Arizona Chamber of Commerce and Industry officials recently said increasing the federal minimum wage to $15 an hour could have "dangerous unintended consequences" on businesses and individuals.


Arizona Chamber of Commerce and Industry officials recently said increasing the federal minimum wage to $15 an hour could have "dangerous unintended consequences" on businesses and individuals.

Minimum wage policy was cast into the spotlight not only by the candidates at the recent Republican presidential debate but also the union protesters who gathered outside the event demanding a federal minimum wage hike to $15 per hour.

With the exception of Ohio Gov. John Kasich, Republican presidential candidates are opposed to a minimum wage boost while Democrats support a big hike. While Florida Gov. Jeb Bush said an increase would kill job growth, Democrat Bernie Sanders called the current federal minimum wage a starvation wage. Hillary Clinton called instead for a more conservative $12 federal minimum wage; and President Barack Obama only seeks a raise to $10.10.

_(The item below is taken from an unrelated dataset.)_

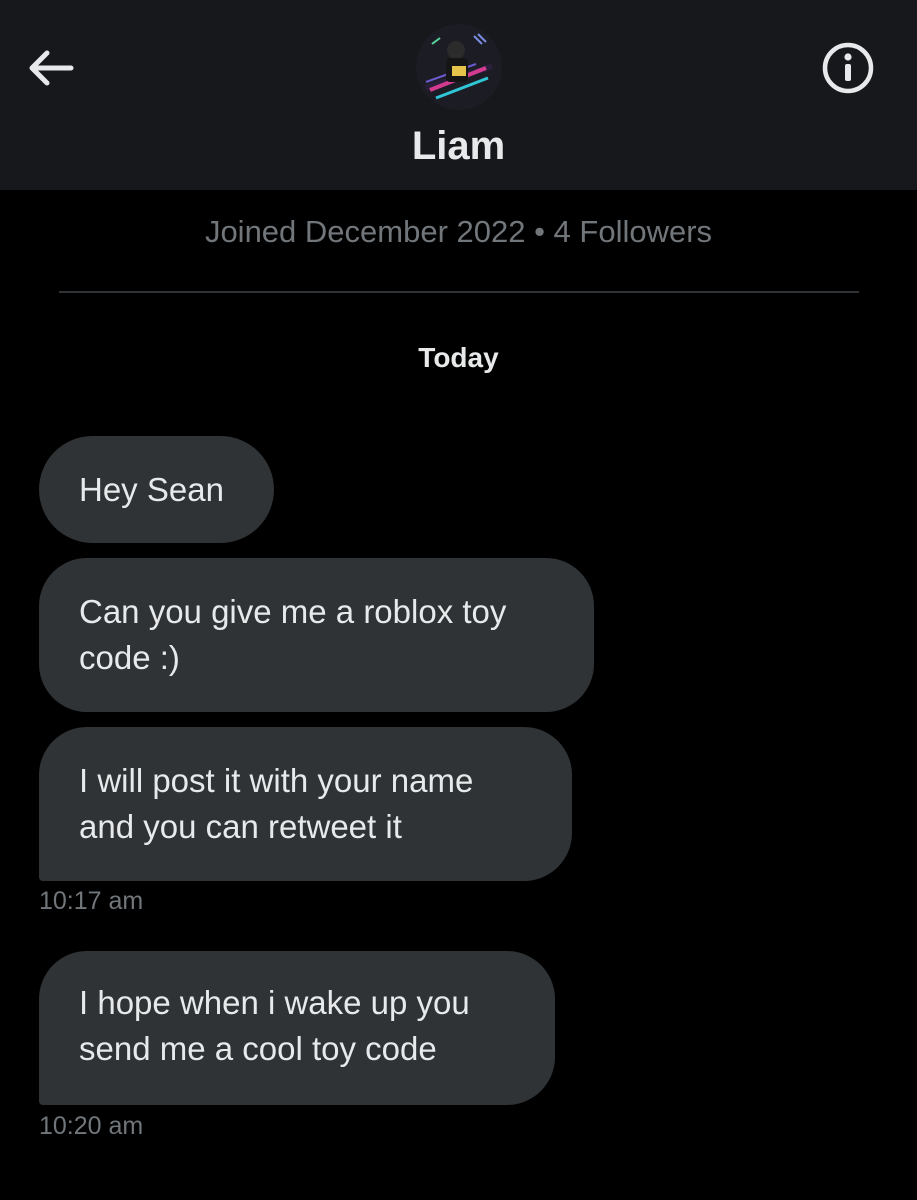  What do you see at coordinates (92, 1126) in the screenshot?
I see `message-timestamp: 10:20 am` at bounding box center [92, 1126].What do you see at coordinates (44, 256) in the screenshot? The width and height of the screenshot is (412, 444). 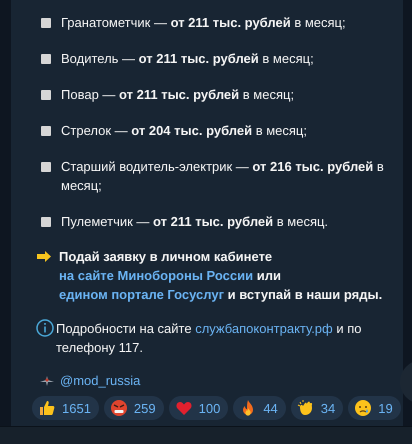 I see `arrow-right-icon` at bounding box center [44, 256].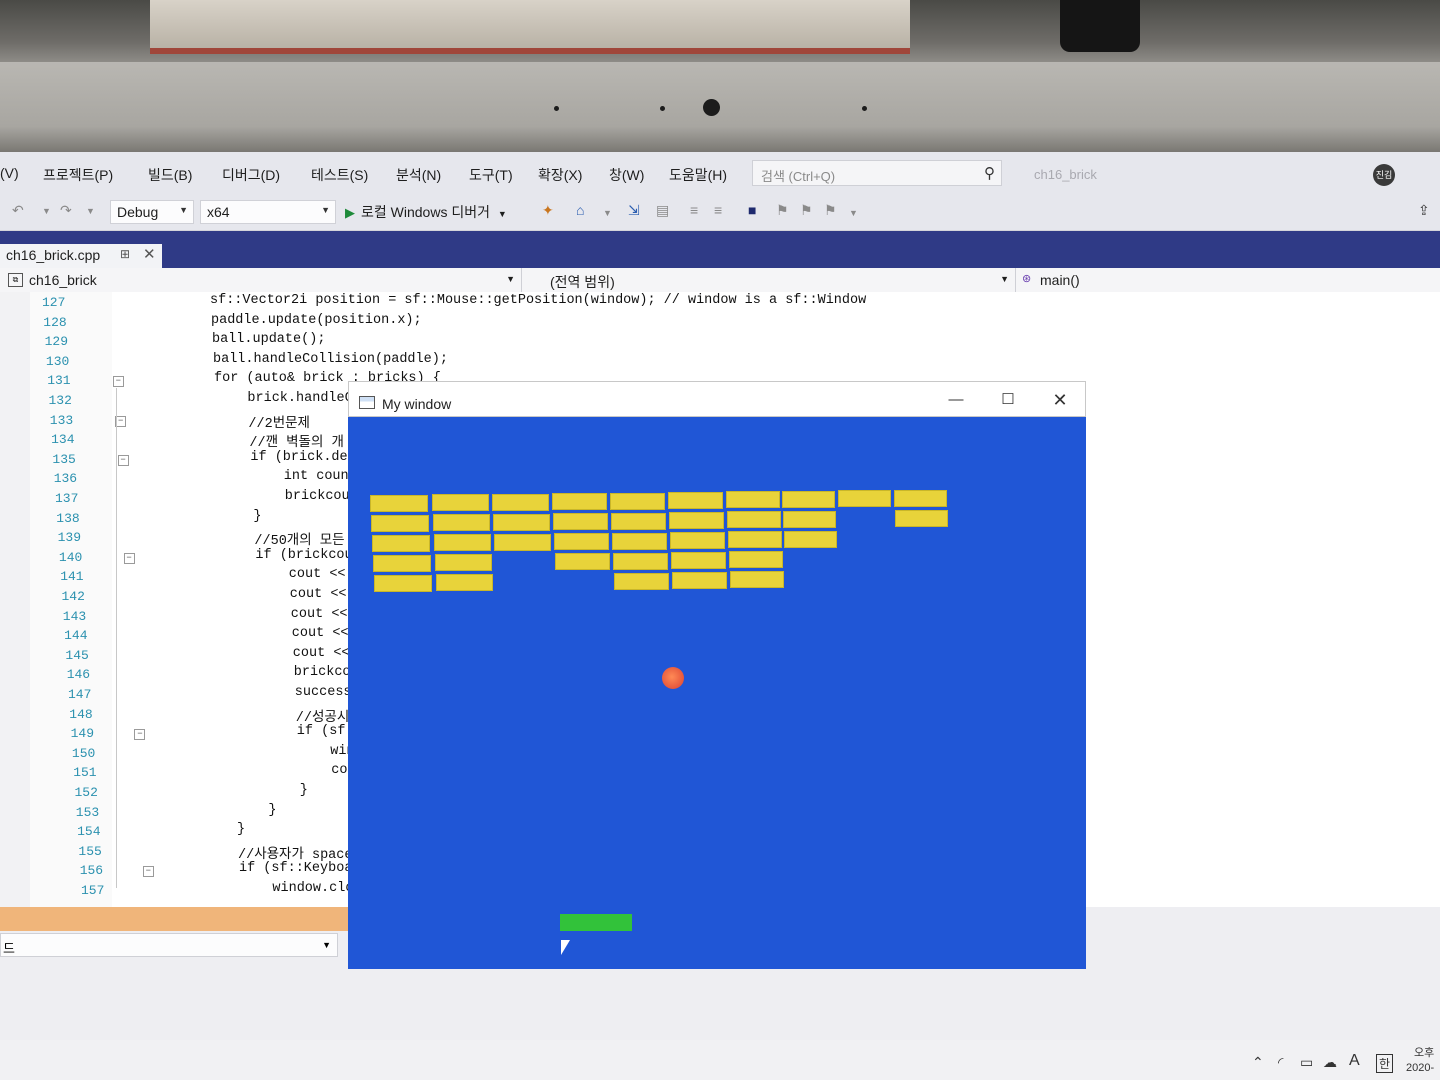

Issues concerning the minimum wage often go under-reported, however. “(The) Fight for $15, if successful, is poised to have dangerous unintended consequences for the very individuals the movement is claiming to want to help,” Arizona Chamber of Commerce and Industry CEO Glenn Hamer said.

Hamer cited youth unemployment in the African-American community, echoing Ben Carson’s concerns over the minimum wage’s effect on young African-Americans seeking to enter the labor force. The Bureau of Labor Statistics puts the unemployment rate for black youth at 25 percent.

Additionally, U.S. Sen. Marco Rubio (R-FL) warned that raising the minimum wage will make hiring people more expensive than a machine and force businesses into automation. Wendy’s is at least one fast-food enterprise currently exploring technology initiatives.

“The Arizona Chamber will vigorously oppose any wrong-headed attempts at a state or local level to institute a minimum wage that harms businesses of all sizes and reduces employment opportunities for young people and individuals in entry level positions,” Hamer said.

Despite potential negative consequences, California and New York are two states already taking action to raise the minimum wage to $15.

“This debate is more about whether workers on the first rung of the career ladder deserve a raise; it’s about a path to upward mobility,” Hamer said. “Remember that securing a place in the middle class requires having a job. Unfortunately for those trying to land one, their supposed champions are making things harder for them.”